Monday, December 04, 2006

Barely breathing...

I’m still alive. But just barely.

I started this blog with some many stories and jokes and down right important issues that needed, needed to be written about, by me. Then, my world fell apart, I came unglued and suddenly staring blankly at the computer screen through teary eyes became my favorite past time. This soon vied with listening to my mother cry on my shoulder, to see what could corner the bulk of my attention.

Not that I’m complaining, it’s important that I be here for my mother, but there is something so fundamentally wrong about having your mother come running to you with problems and tears and fears. It’s as if a pole has shifted, and all of the sudden I’m the adult with all the right answers who calms her down and tells her it will be alright. For nigh upon 25 years that role has been hers, and hers alone, and I’m not ready for it yet. I’ve never really been or acted like much of a “child”, but I’ve always been my mother’s daughter, and I’m not ready for that to change. At 24 years old, I was not prepared to have to begin facing my parent’s mortality. It’s not like they’re old, my dad is just 7 months shy of turning 50, and my mom a few months shy of 48. If they were older, like my husband’s parents, in their 60’s, I might be more prepared for it, I don’t know. I just don’t know if children ever become prepared to assume the roll of provider and caretaker for their parents, whether it’s emotionally or physically providing for them. I don’t know if it ever gets easier, but that’s what I keep telling myself, amidst the tears, that it has to get easier.

> **RAW DATA**:
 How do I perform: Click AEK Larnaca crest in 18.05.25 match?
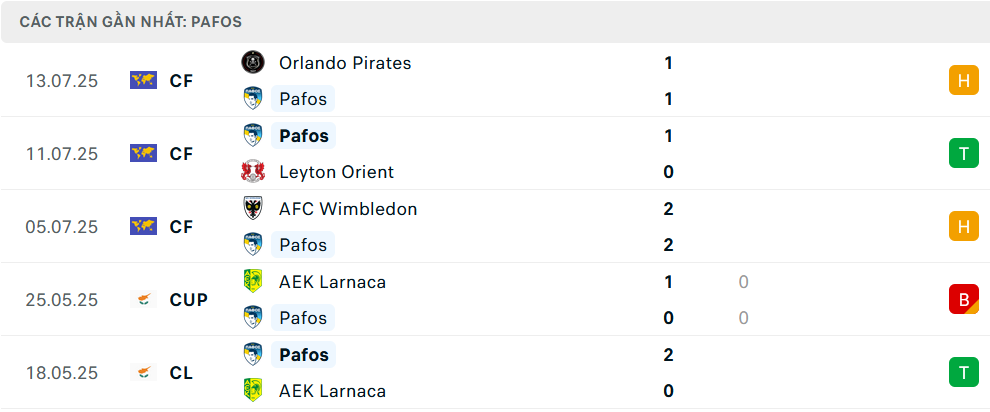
* * *
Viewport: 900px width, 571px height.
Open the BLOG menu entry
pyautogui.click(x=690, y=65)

> **REQUIRED ACTION 1**: In the blog post about facing a parent's mortality, write out the passage from "Barely breathing..." up to and including "of my attention.", swapping "computer screen" for "laptop screen".
> **REQUIRED ACTION 2**: Write what comes next in the blog post about facing a parent's mortality, starting after its final sentence.

> **EXERCISE RESPONSE 1**:
Barely breathing...

I’m still alive. But just barely.

I started this blog with some many stories and jokes and down right important issues that needed, needed to be written about, by me. Then, my world fell apart, I came unglued and suddenly staring blankly at the laptop screen through teary eyes became my favorite past time. This soon vied with listening to my mother cry on my shoulder, to see what could corner the bulk of my attention.

> **EXERCISE RESPONSE 2**:
Our Vegas trip was wonderful, though Wayne Newton cancelled his Thanksgiving day show and we didn’t get to see him. We also did not get nearly as much sleep as I am accustomed to getting on vacation, but we had a really swell time. We won money at the blackjack tables, and lost minimal amounts to the slot machines. The video poker machines were my favorite, and it took very little to turn me into a zombie! The “Love” show was absolutely phenomenal, something that I would see over and over and over again, all in a row! Blue Man Group was also fantastic, it was the most interactive show I have ever seen, and it was spectacular. If I ever get back to Vegas, I would definitely see those two shows again. We enjoyed the Luxor, and made our way to the Tropicana, the Vinetian, the Bellagio, New York New York and the Stratosphere. We only gambled in the Tropicana, as that’s where the $5 blackjack tables were! No high rollers here!
The one major disappointment I would have to voice about Vegas was the food. Granted we didn’t eat at any 5 Star joints, but we ate at some pretty expensive places, in very nice hotels, and I thought it was just “ehh”. Coming from Dallas where there are more restaurants per capita than anywhere in North America, maybe I’m just a little spoiled. Thanks to my location, my family’s love for fine food, and my husband’s influence, I have eaten at some of the best restaurants all over the Southern United States, and Vegas just did not stack up like I thought it would. I guess next time we’ll have to spring for the $300+ meals, which is sad, since we could get much better here in Dallas for much cheaper.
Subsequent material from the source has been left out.